Breathing into a paper bag is sometimes used as a remedy for hiccups. Other breathing exercising, such as taking seven slow breaths, may also be effective. Even holding a person's breath is sometimes recommended as a cure for the hiccups.
Some more ridiculous cures for hiccups include scaring them out of a person, listening to a specific song on repeat, and drinking water while covering one's ears. These cures have no basis in fact whatsoever and do not affect any of the muscles related to hiccups. They are, however, highly effective at distracting a person with hiccups from the problem at hand, particularly when the cures are difficult to perform.
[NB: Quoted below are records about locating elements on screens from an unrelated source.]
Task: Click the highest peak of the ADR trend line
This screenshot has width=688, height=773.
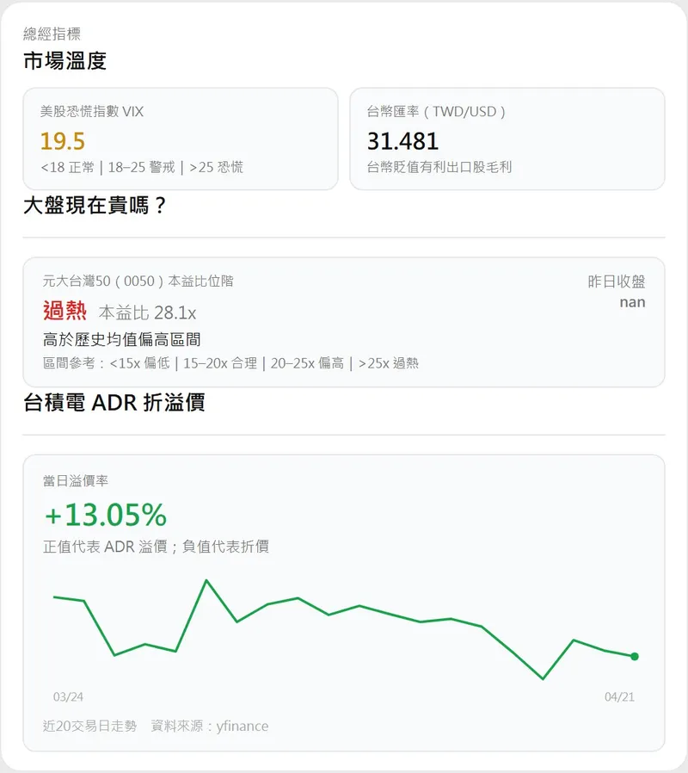Action: (x=206, y=580)
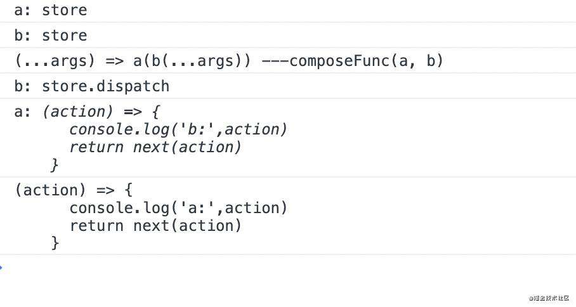Click the '(...args) => a(b(...args))' expression
This screenshot has width=576, height=307.
point(133,61)
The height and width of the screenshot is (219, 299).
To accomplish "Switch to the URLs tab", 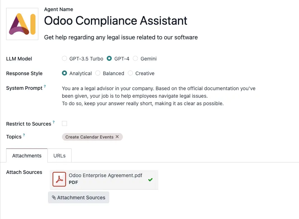I will tap(59, 156).
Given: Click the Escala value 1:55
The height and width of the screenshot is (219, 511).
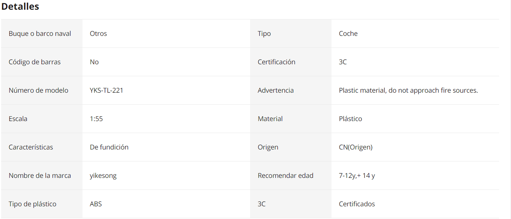Looking at the screenshot, I should click(x=96, y=119).
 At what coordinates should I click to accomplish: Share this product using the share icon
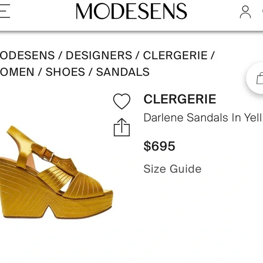coord(122,127)
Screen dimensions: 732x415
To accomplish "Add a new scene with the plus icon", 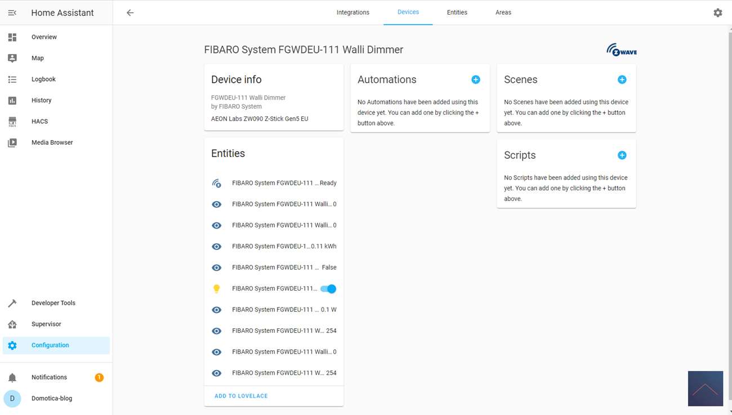I will point(622,80).
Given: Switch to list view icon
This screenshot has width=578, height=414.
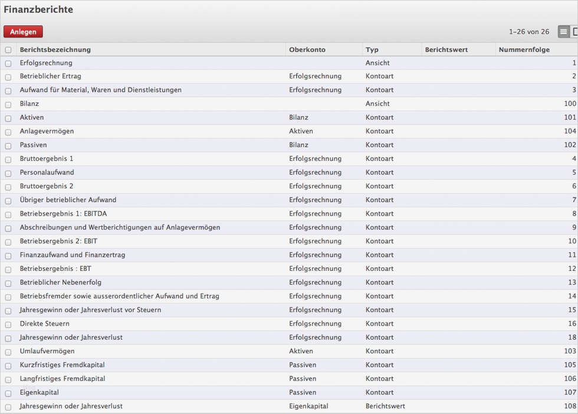Looking at the screenshot, I should click(564, 32).
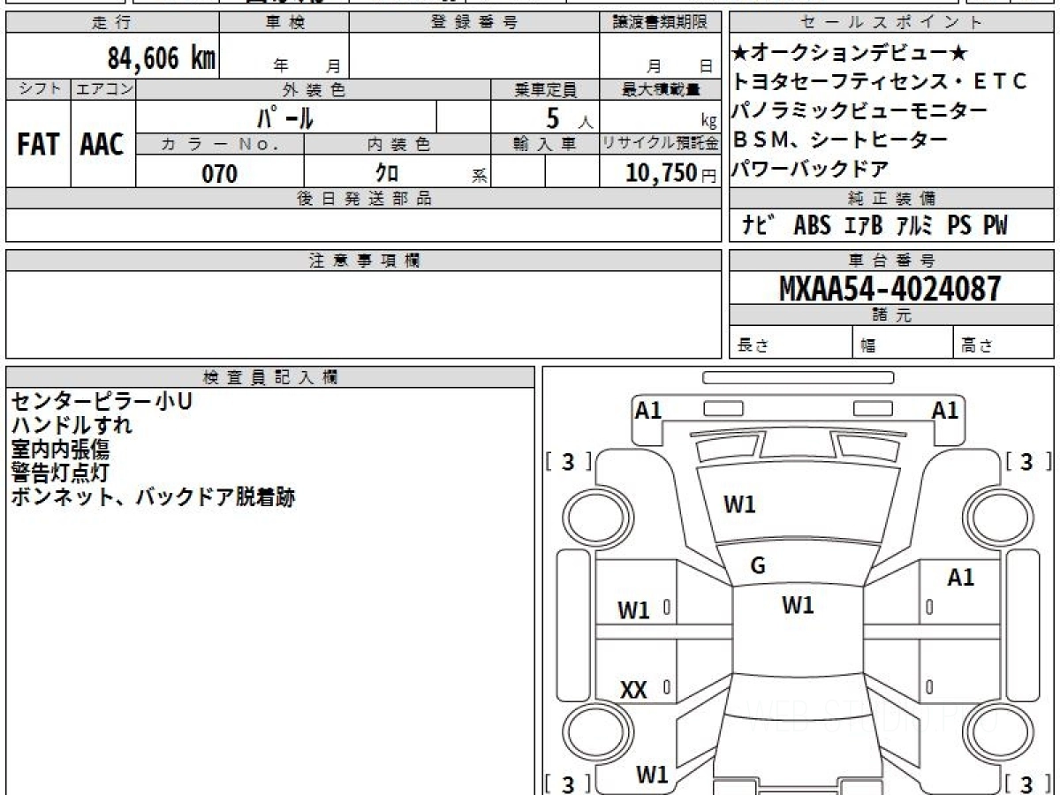
Task: Select the FAT shift type cell
Action: coord(38,145)
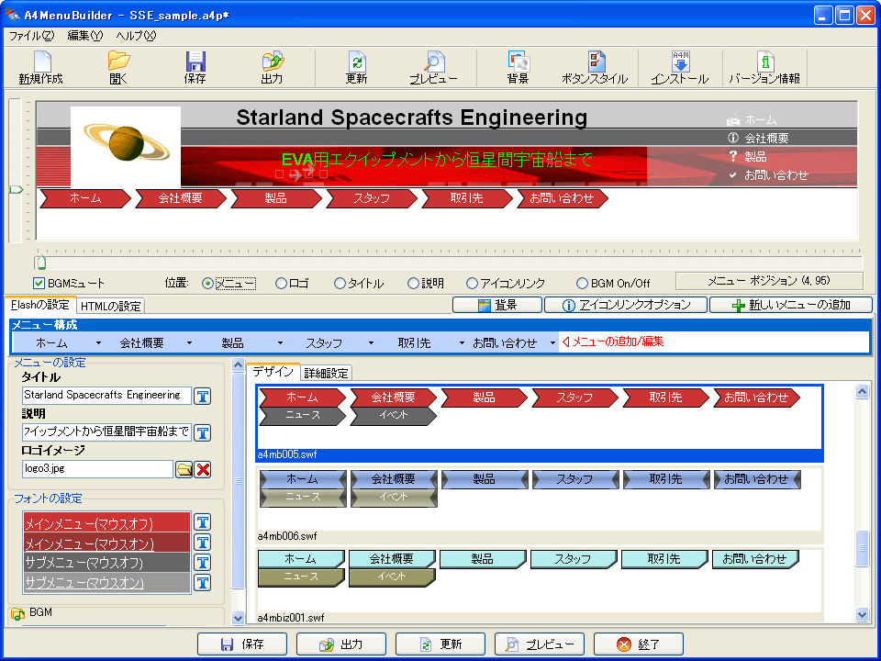Open the 詳細設定 tab
The width and height of the screenshot is (881, 661).
point(326,373)
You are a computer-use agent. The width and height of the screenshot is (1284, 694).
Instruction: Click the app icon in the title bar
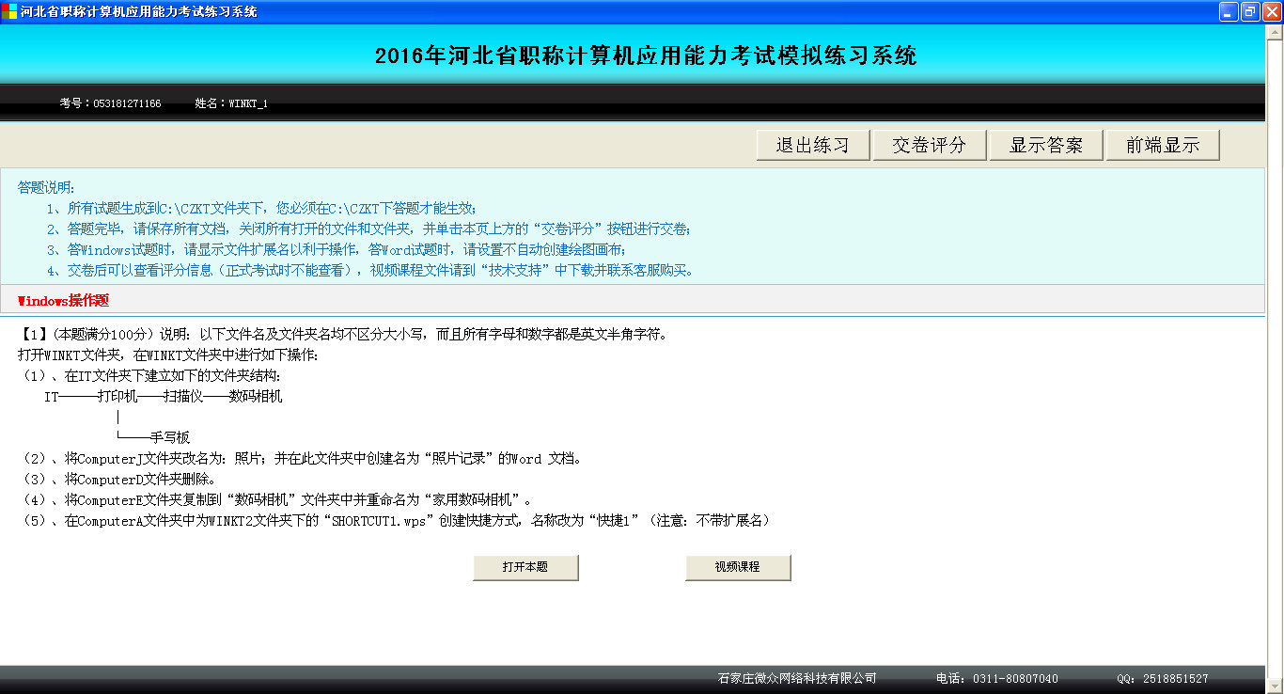(x=9, y=11)
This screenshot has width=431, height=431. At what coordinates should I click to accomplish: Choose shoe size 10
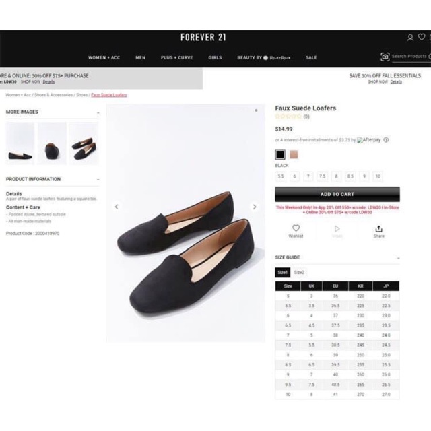tap(378, 176)
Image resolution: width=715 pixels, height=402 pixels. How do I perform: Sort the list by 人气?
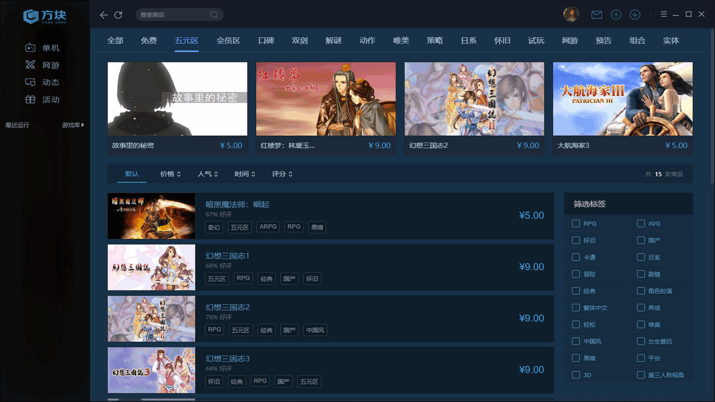pos(207,174)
In general, normal hiccups do not last very long. Typically, they last only a few minutes, but they can last as long as a day without indicating a major problem. Waiting can be irritating, particularly because hiccups can be very loud, but truly the only remedy for normal hiccups is to wait for them to go away. When hiccups last for longer than two days, they can be considered serious.
For serious hiccups that last for days, a medication called thorazine can be used to stop the hiccups. While thorazine is usually used first, other medications may be tried if thorazine is not found effective. Surgery may be necessary if no medication is found effective, but this is unusual. As hiccups can be caused by an underlying condition, the best remedy for hiccups that won't go away is to get rid of the underlying condition.